• **Written problem**:
Can you reproduce, word for word, every line of the records below, from the one containing "Click the text" down to the one containing "Click the Cyprus", including both of those lines?

(Stored items)
• • • • •

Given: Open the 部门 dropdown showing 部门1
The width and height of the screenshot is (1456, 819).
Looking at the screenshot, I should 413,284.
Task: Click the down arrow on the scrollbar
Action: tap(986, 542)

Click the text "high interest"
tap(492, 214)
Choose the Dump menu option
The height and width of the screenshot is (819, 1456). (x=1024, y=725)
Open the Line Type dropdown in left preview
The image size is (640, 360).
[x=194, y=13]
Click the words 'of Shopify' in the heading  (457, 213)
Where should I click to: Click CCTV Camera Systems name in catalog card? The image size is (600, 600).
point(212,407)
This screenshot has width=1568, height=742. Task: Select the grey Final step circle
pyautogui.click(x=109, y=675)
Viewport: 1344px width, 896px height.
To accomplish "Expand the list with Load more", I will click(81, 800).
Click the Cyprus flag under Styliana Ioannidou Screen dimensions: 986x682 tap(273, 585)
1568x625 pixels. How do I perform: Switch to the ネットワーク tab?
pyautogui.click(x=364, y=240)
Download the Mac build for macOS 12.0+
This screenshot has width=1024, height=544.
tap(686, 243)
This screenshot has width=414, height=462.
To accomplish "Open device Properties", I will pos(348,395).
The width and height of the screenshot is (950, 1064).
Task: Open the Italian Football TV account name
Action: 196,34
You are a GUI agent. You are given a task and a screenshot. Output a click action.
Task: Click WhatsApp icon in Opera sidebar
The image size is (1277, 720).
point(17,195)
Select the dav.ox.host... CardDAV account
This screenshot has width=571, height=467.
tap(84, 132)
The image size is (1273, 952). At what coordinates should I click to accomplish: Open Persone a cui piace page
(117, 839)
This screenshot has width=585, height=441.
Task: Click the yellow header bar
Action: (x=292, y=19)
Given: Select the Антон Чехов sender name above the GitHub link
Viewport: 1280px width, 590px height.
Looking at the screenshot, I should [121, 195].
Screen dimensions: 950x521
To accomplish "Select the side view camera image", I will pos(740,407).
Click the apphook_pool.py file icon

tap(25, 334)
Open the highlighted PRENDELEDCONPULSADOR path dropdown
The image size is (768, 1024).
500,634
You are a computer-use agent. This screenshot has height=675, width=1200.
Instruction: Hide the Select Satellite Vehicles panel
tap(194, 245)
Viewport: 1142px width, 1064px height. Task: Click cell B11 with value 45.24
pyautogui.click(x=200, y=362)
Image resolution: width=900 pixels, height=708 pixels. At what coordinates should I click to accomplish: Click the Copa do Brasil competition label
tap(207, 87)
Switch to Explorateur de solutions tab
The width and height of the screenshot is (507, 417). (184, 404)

• • • • •

• **Exercise response**:
Click the text "high interest"
tap(492, 214)
Choose the Dump menu option
The height and width of the screenshot is (819, 1456). (x=1024, y=725)
Open the Line Type dropdown in left preview
The image size is (640, 360).
[x=194, y=13]
Click the words 'of Shopify' in the heading  (457, 213)
Where should I click to: Click CCTV Camera Systems name in catalog card? The image size is (600, 600).
point(212,407)
This screenshot has width=1568, height=742. Task: Select the grey Final step circle
pyautogui.click(x=109, y=675)
Viewport: 1344px width, 896px height.
To accomplish "Expand the list with Load more", I will click(81, 800).
Click the Cyprus flag under Styliana Ioannidou Screen dimensions: 986x682 tap(273, 585)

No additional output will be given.